Mai 1968 : 20 – L’esprit de mai

Mai 1968 : 20 – L’esprit de mai

[Mai 1968: commencer au début]

Les évènements de mai 1968 ont laissé des souvenirs qui disparaîtront avec les témoins et des traces dans la société qui persistent et persisteront. Les souvenirs des témoins et participants ne sont évidemment pas tous les mêmes. Par exemple, pour mon compte, je tiens que la jonction avec les ouvriers ne fut pas. Ou peu. Ou de façade. On sait que les étudiants qui s’y sont rendus n’ont pas toujours été bien reçus dans les usines. Et c’était bien normal. Que pouvaient bien savoir ces oisifs, ces enfants de privilègiés, de la vérité du monde du travail ? Et pourtant la démarche de ceux qui se sont rendus à Billancourt n’était pas exempte d’une certaine générosité. Elle était aussi le fruit d’un bouleversement de la conscience de classe. Ces jeunes intellectuels, en d’autres temps, n’auraient peut-être pas eu tant à faire de la classe ouvrière. En cherchant un rapprochement, ils tentaient de franchir les limites de la classe des bourgeois dont ils étaient issus. Sans doute part d’une crise d’adolescence. Mais aussi, comme je l’ai indiqué, l’effet de la contemplation du monde: guerres est-ouest par peuples interposés, guerres de décolonisation, guerre d’Algérie. Nous avions un fort sentiment d’être manipulés par des forces amorales et presque dictatoriales.

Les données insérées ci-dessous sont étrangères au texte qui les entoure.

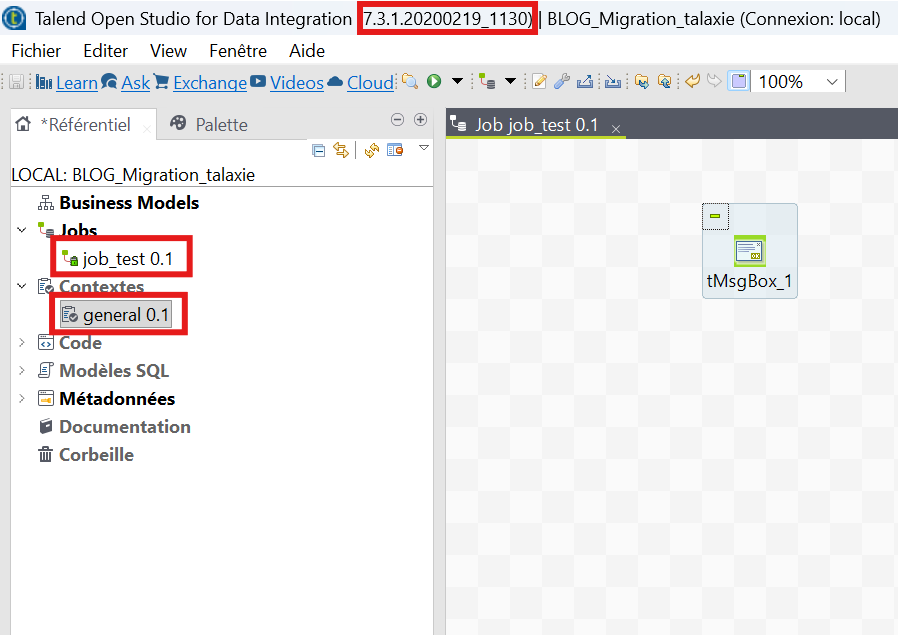Click the Link with Editor icon
898x635 pixels.
[x=341, y=150]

L’esprit de mai, c’est d’abord ce refus de la force lourde et sourde.

Ce refus s’est cristallisé sur une question d’entrée dans une résidence universitaire sur fond de répression sexuelle. Mais il était bien plus étendu. Il est probable que nous, les jeunes, étions moins habitués ou moins tolérants à toutes les formes d’opression que ne l’étaient les ouvriers, probablement fatalistes et sans espoir véritable de changement significatif de leur condition. Cette pression sociale a constitué le terrain sur lequel des acteurs un peu plus politisés ou organisés n’ont pas eu de mal à mobiliser un grand nombre sans vraiment avoir imaginé que c’était possible.

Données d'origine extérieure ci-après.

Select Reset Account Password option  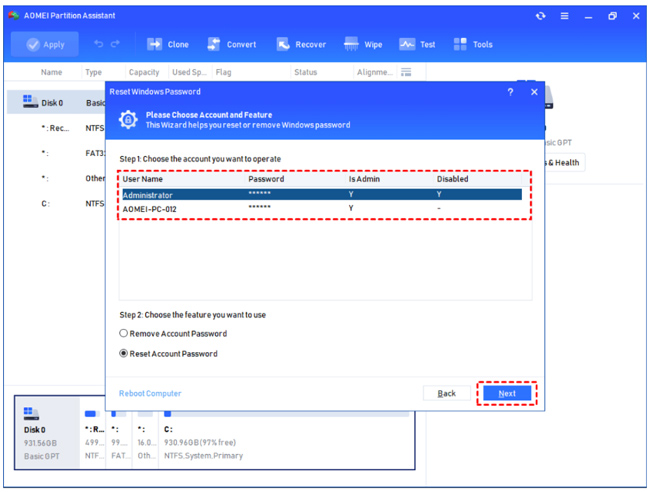point(124,354)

On dit que l’esprit de mai est la contestation. Et la contestation systématique de l’ordre établi. C’est à la fois vrai et faux. C’est constestation évidemment. Mais il faut l’entendre au sens de la dialectique du philosophe qui doute systématiquement de ce qui est asséné sans être universellement justifié. Par exemple, il n’est pas justifié d’affirmer qu’une entreprise a nécessairement besoin d’un patron ayant tous les pouvoirs puisqu’il existe d’autres modèles d’organisation d’entreprise. Il y a et il y a eu, naturellement, des excès et des excessifs du rejet. C’est inhérent à la nature. Mais il n’est pas légitime de nous condamner simplement parce que nous passons toute chose au crible de notre esprit critique. J’ai écrit sur ce blog un billet que j’ai intitulé « Eloge de la dialectique « . L’esprit de mai, c’est fondamentalement cela: la dialectique.

Naturellement cela a heurté les tenants de l’ordre quand nous avons, dans notre univers étudiant, contesté le pouvoir mandarinal des professeurs titulaires de leurs chaires. Dans leur position sociale, ils se présentaient un peu comme des descendants de la scholastique et d’Aristote, même s’ils enseignaient une philosophie bien dubitative. Leur conseil à la Faculté des Lettres, avait été décrit dans un tract gauchiste par cette formule pleine d’humour: « des fantoches qui font des pantalonnades ». Et pourtant l’enseignement universitaire a fondamentalement changé à partir de 1968. Et nombre de ces changements qui faisaient partie de nos revendications, sont devenus aujourdhui modèles évidents et monnaie courante: travail en petits groupes, contrôle « continu » des connaissances, etc.. La structure même de l’Université a changé: elle était déjà collégiale, mais se limitait au collège des professeurs. Avec la loi Edgar Faure, sont entrés dans les conseils de gestion toutes les catégories de personnel et les étudiants. Ceci dure depuis 40 ans. Et même si la loi Pécresse veut augmenter les pouvoirs du Président de l’Université, sa légitimité démocratique par l’élection n’a pas été remise en cause.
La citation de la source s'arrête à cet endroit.